She's Lost Control Again
let me just take a minute out to say how much mark crowder rules. there.
did you realize that kc from kc and the sunshine band was really cute when he was 20? well he was.
lawrence of arabia is all i am thinking about right now. did you know that he was 5'5 and enjoyed playing pranks when he was at oxford. and when he was captured, the turkish guards forced him to have anal sex every night. and when he returned to england, he entered the raf under a psuedonym and served a few months and was then discovered and thrown out. he then re-enlisted under another name and served until retirement without ever being given away. all the men in his regiment knew but respected his privacy and never told. he was killed while riding his motorcycle when he swerved to miss some boys on their bikes.
theaudience broke up. boo fucking who. if you can't put out one shit single when you're young, then when can you i ask you?
i need some feedback on this one. what is it that attracts certain people to cheap trick? they tend to be the washed up punk/glam crowd. i just don't get it. help me out here please.
i just realized that i mentioned michael monroe and anal sex in consecutive paragraphs. i feel like i have desecrated something very religious.
i have also realized that blondie meant what they said in the song die young stay pretty. example: grandy's on a tuesday morning. smoking section. do you want to be one of the ladies with glorified old lady salt and pepper mullets wearing a leopard print and tinsel sweater and eating a cold sausage and bacon biscuit?

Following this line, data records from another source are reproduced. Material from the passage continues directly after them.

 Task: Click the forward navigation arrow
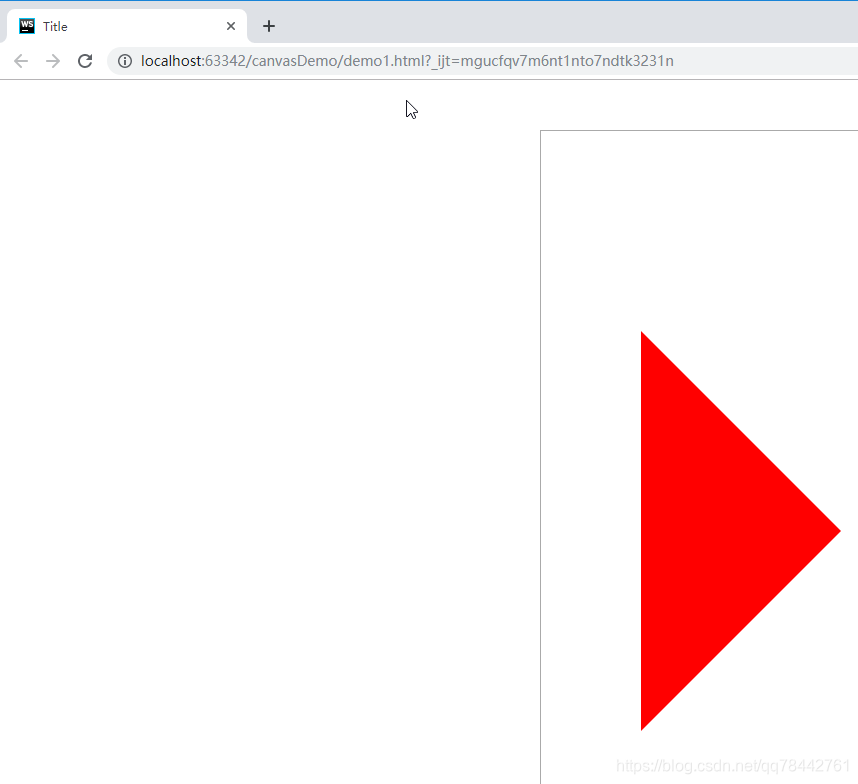[x=52, y=61]
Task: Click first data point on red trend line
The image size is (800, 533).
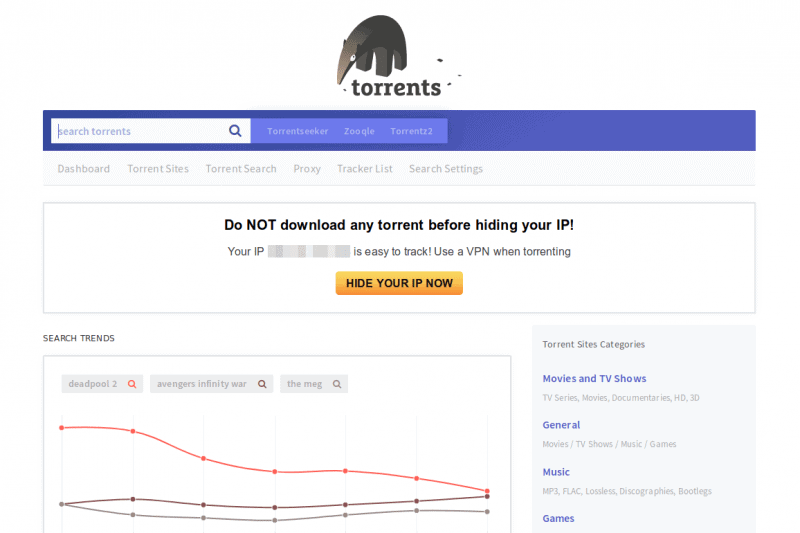Action: coord(62,428)
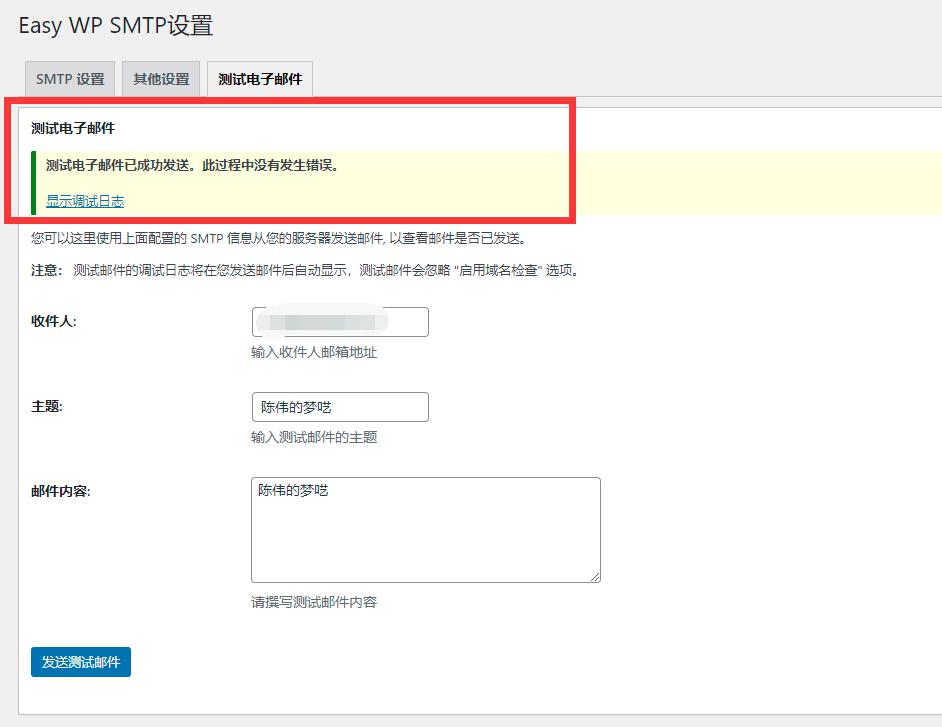The width and height of the screenshot is (942, 727).
Task: Click inside the 收件人 input field
Action: click(x=339, y=321)
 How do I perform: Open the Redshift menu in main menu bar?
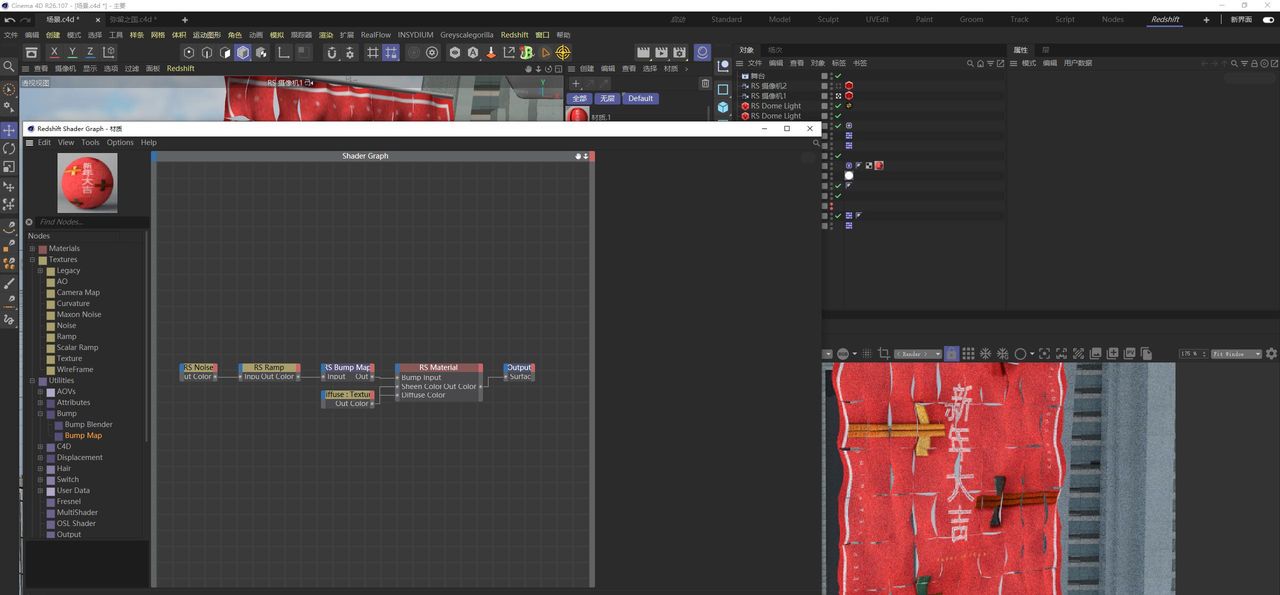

i bought back his n her's yesterday and while i love this album, i feel like a moron now because i used to tell everyone how where have you gone was a really good song. and then i listened to it again after about 7 months of not hearing it. and it is awful. i used to love it. oh well, i loved guns n roses when i was 11 and then forgot about them and now i have been forced to buy back all the albums i used to have because i remembered that i do truly love them. especially get in the ring. i think that is my new theme song. with elloquence and simplicity, axl points out "i don't like you, i just hate you, i'm gonna kick your ass." and his voice cracks on ass.
reminds me of my stepbrother. he is 15, he used to have a crush on me until i played sex pistols and david bowie over his alan jackson to piss him off. let me tell you the tuba story. he romances his potential girlfriends on the phone by playing them tuba. it must be a riveting mating process in georgia.
hahaha my dog just snarted blood all over my white cat. i really don't like my cat.
oh and my mom bought my grandmother some really cheap facial cleanser stuff for christmas and apparently she was allergic to it and her whole face is swollen and red now.
die young stay pretty.
i think i am going to watch the videos of all my old ballet recitals now. so in the words of michael monore (or andy mccoy but does it really matter?) "your hero is a zero and you're just another weirdo."